In response to Mr. Trump’s event in South Dakota, Andrew Bates, a spokesman for Mr. Biden’s campaign, said in a statement, “Our whole country is suffering through the excruciating costs of having a negligent, divisive president who doesn’t give a damn about anything but his own gain — not the sick, not the jobless, not our constitution, and not our troops in harm’s way.”

Under the granite gaze of Washington, Jefferson, Lincoln and Theodore Roosevelt, Mr. Trump announced plans to establish what he described as a “vast outdoor park that will feature the statues of the greatest Americans to ever live,” an apparent repudiation of the growing pressure to remove statues tied to slavery or colonialism.

As he arrived, Air Force One performed a flyover of Mount Rushmore. His campaign promoted the stunt online, calling him “the coolest president ever.”

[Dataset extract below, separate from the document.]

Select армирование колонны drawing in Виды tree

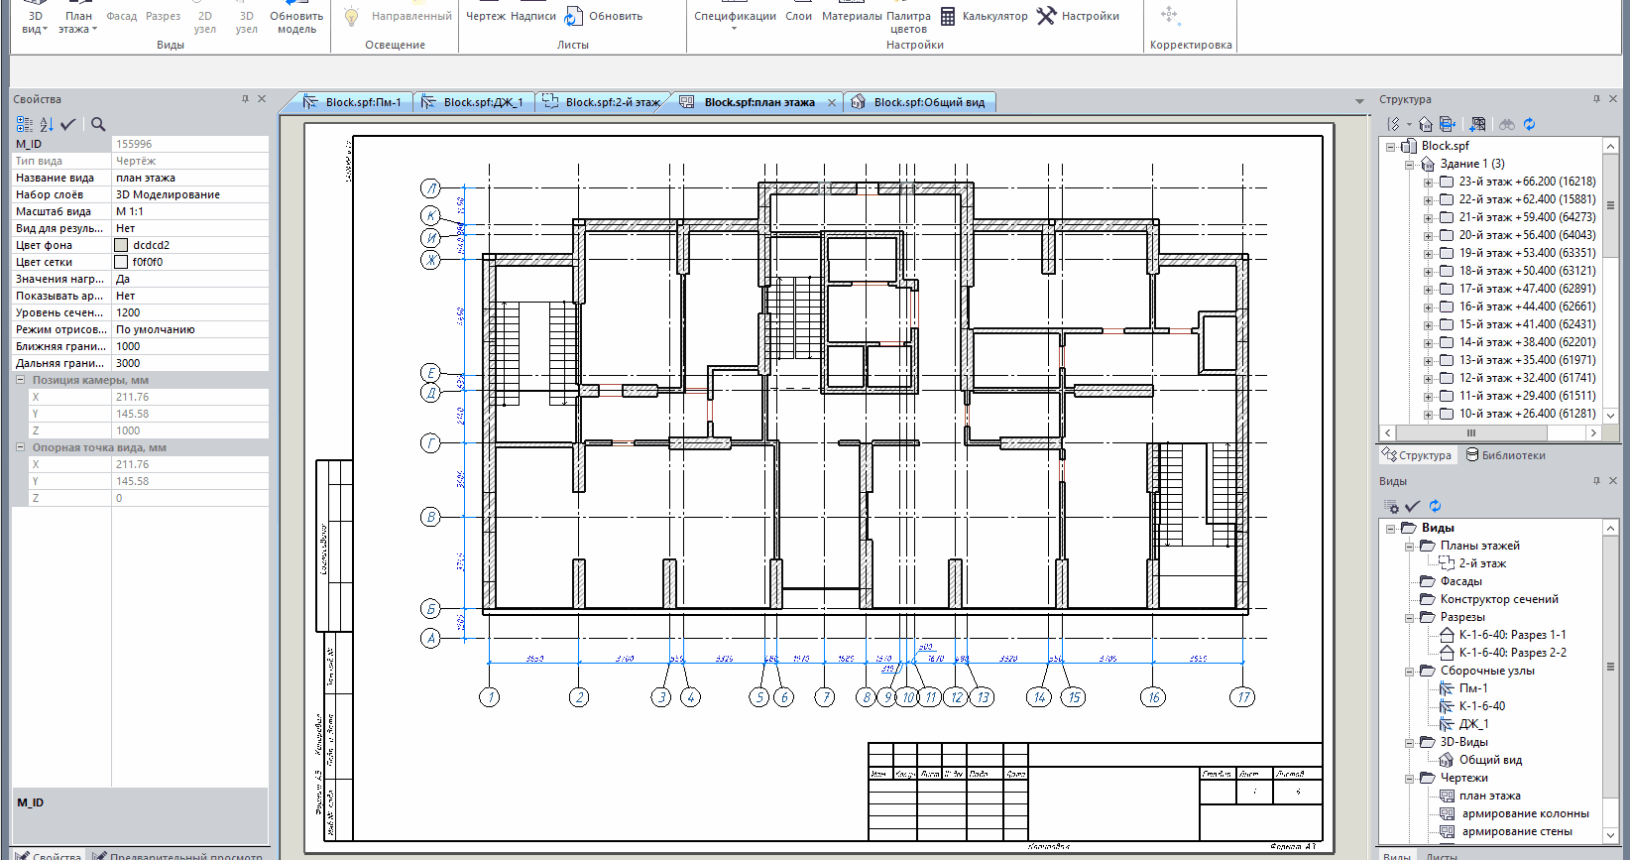point(1524,814)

In the amphitheater below, few in the packed crowd practiced any social distancing as people waved signs that referred to CNN as the “Communist News Network.” As he observed a flyover by the Navy’s Blue Angels, Mr. Trump sat on a packed dais with the first lady, Melania Trump, the national security adviser, Robert O’Brien, and Mark Meadows, the White House chief of staff, none of whom wore masks.